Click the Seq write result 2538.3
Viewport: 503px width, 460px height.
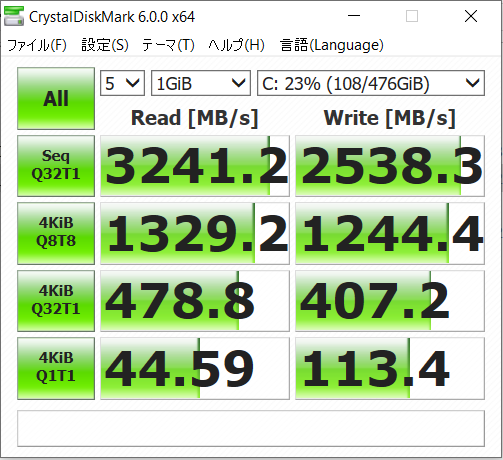coord(390,166)
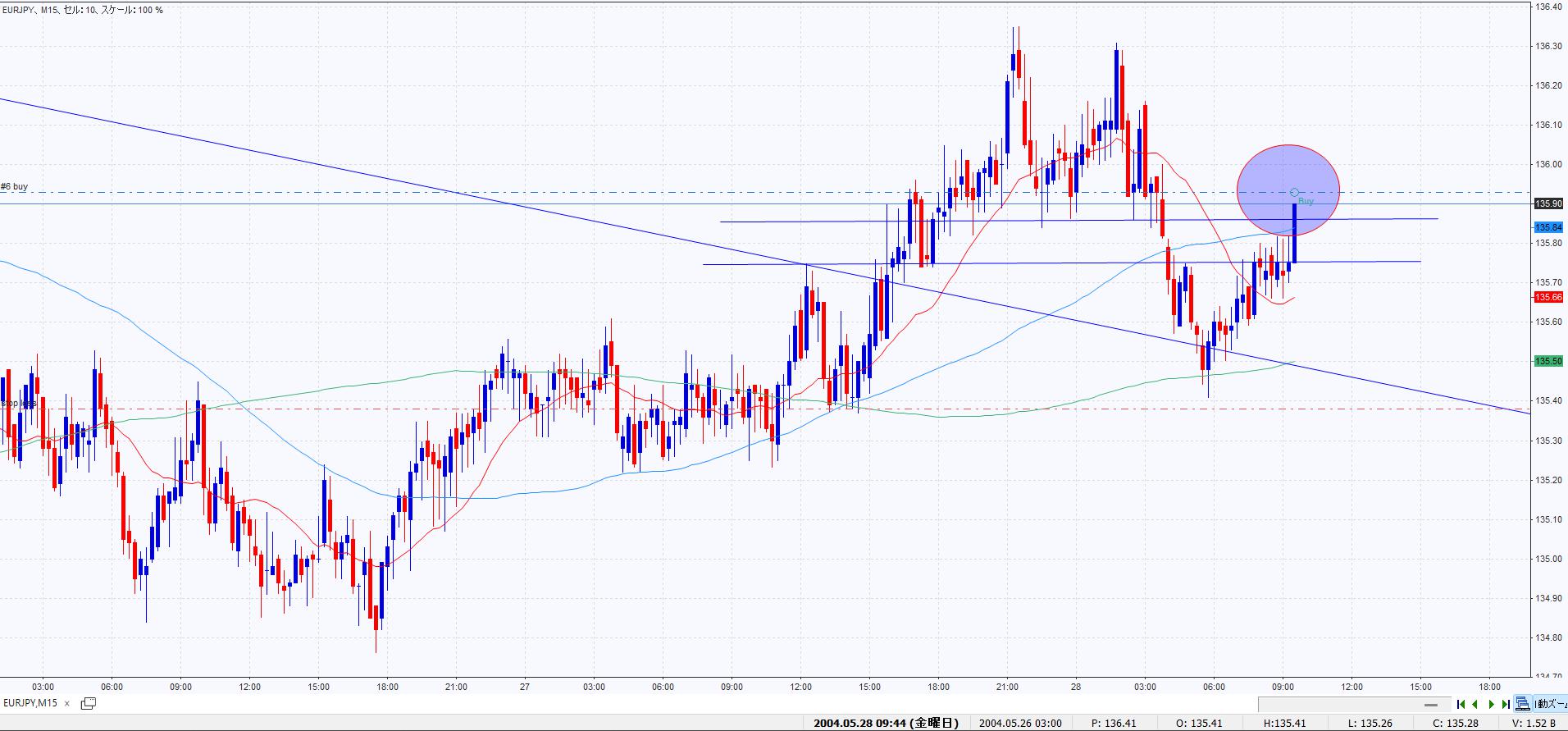Click the chart layout icon beside auto zoom
This screenshot has height=731, width=1568.
coord(1522,704)
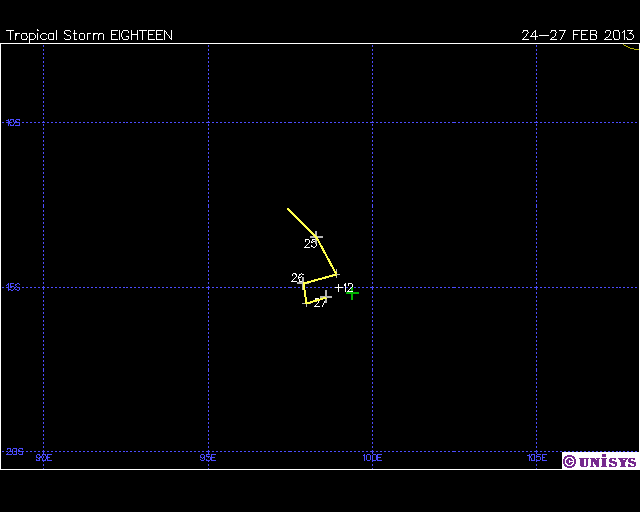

----------------

**To do**
Line by line and exactly, write out the material above. Skip the pictures.

**Written response**
Click the Seq write result 2538.3
Viewport: 503px width, 460px height.
coord(390,166)
Click the chart layout icon beside auto zoom
This screenshot has height=731, width=1568.
coord(1522,704)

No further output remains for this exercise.